Monsieur et cher confrère,
Quoi d'étonnant à ce que le même sujet nous
ait tentés en même temps ? Vous avez eu la malchance de voir mon livre
paraître avant le vôtre1, alors que l'un et l'autre étaient prêts en même
temps. C'est là une fatalité dont vous êtes victime, mais qui n'enlève aucun
mérite à votre œuvre. Il est indubitable que vous ignoriez ce que j'écrivais,
comme j'ignorais moi-même ce que vous écriviez, alors que, loin l'un et
l'autre, sans nous connaître, nous achevions vous Stéphane et moi Pierre et
Jean.
Mais dans la fréquence de ces coïncidences
qu'on appelle des plagiats lorsqu'on ne peut avoir la certitude, comme nous
l'avons aujourd'hui, que les auteurs s'ignoraient comme ils ignoraient leur
travail simultané, n'y a-t-il pas une cause inaperçue, inobservée et
mystérieuse ? Comment se fait-il que souvent deux hommes du même métier
achèvent au même jour la même besogne, enfantent deux livres tellement
pareils qu'ils semblent s'être communiqué leurs pensées et leurs sujets ?

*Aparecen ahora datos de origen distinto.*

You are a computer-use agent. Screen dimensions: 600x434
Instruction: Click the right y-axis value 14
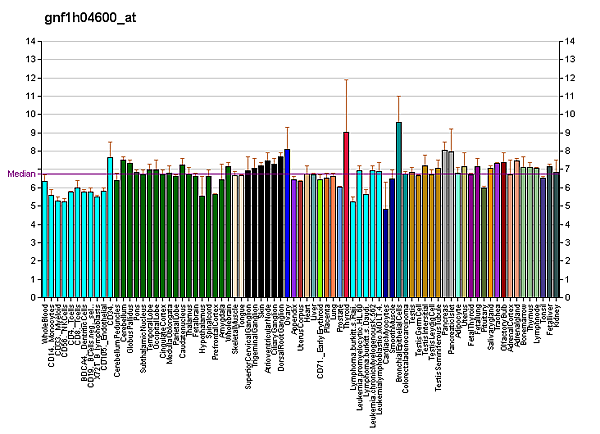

N'est-ce pas qu'ils ont reçu sans s'en douter le
même germe d'émotion ? C'est un fait divers de journal qui m'a donné la
première idée de Pierre et Jean. Ne se peut-il que vous ayez lu le même fait
divers, le même jour que moi ? Combien de fois aussi un événement quelconque
retentissant, discuté, commenté, produit, en deux esprits de même nature, la
même commotion, puis la même suite de raisonnements et de déductions,
engendre un travail analogue qui les mène aux mêmes conséquences logiques.

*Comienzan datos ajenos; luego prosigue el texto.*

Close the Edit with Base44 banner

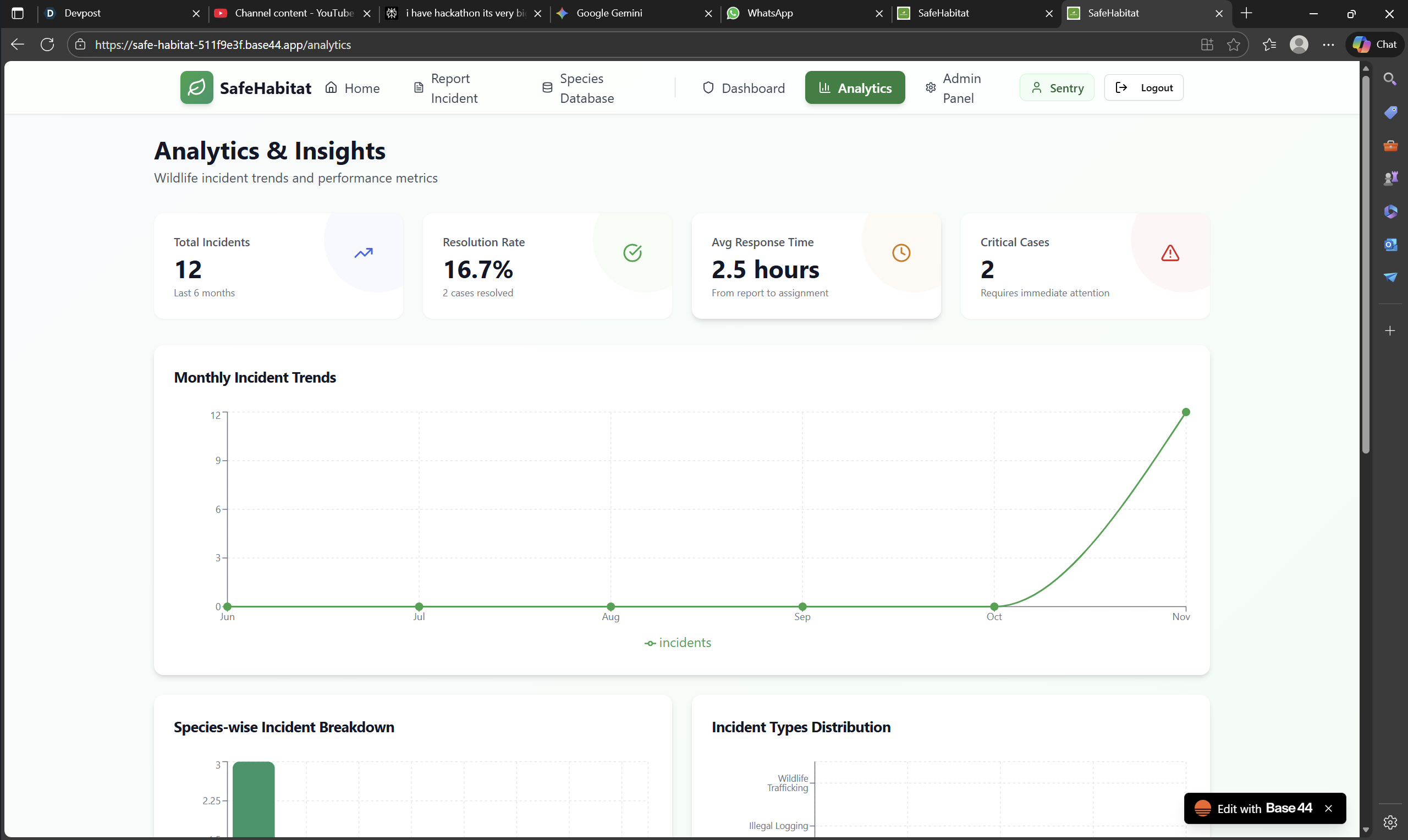(x=1329, y=808)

Que l'un de ces esprits produise plus vite, pour une cause quelconque, l'œuvre
née de la même graine, on accusera presque fatalement l'autre d'être un
plagiaire.
Je ne puis, Monsieur et cher confrère, que vous
plaindre de l'ennui qui vous arrive. Je me permets en même temps de vous
féliciter pour ce premier livre que j'ose louer puisqu'il ressemble au mien. Je
lui souhaite en tout cas un grand succès et je vous prie de croire à mes
sentiments très dévoués.
GUY DE MAUPASSANT
1 En 1888 Edouard Estaunié préparait son premier roman Un Simple, appelé d'abord Stéphane, qui se trouvait avoir le même sujet que Pierre et Jean. Maupassant, ajoute Clément-Janin (qui a publié la présente lettre dans Le Monde Nouveau du 15 juillet 1924), aurait consenti que cette lettre servît de préface à Un Simple. Estaunié se contenta de lui dédier son roman, qui parut trois ans plus tard.